### WHAT THIS TASK INVOLVES:
Copy the data below verbatim, leaving no line out.

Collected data

####################

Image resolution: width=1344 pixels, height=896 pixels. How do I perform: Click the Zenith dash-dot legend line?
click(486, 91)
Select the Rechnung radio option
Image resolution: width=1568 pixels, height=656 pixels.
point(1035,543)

####################

### YOUR SOLUTION:
Image resolution: width=1344 pixels, height=896 pixels. How do I perform: Click the Zenith dash-dot legend line?
click(486, 91)
Select the Rechnung radio option
Image resolution: width=1568 pixels, height=656 pixels.
point(1035,543)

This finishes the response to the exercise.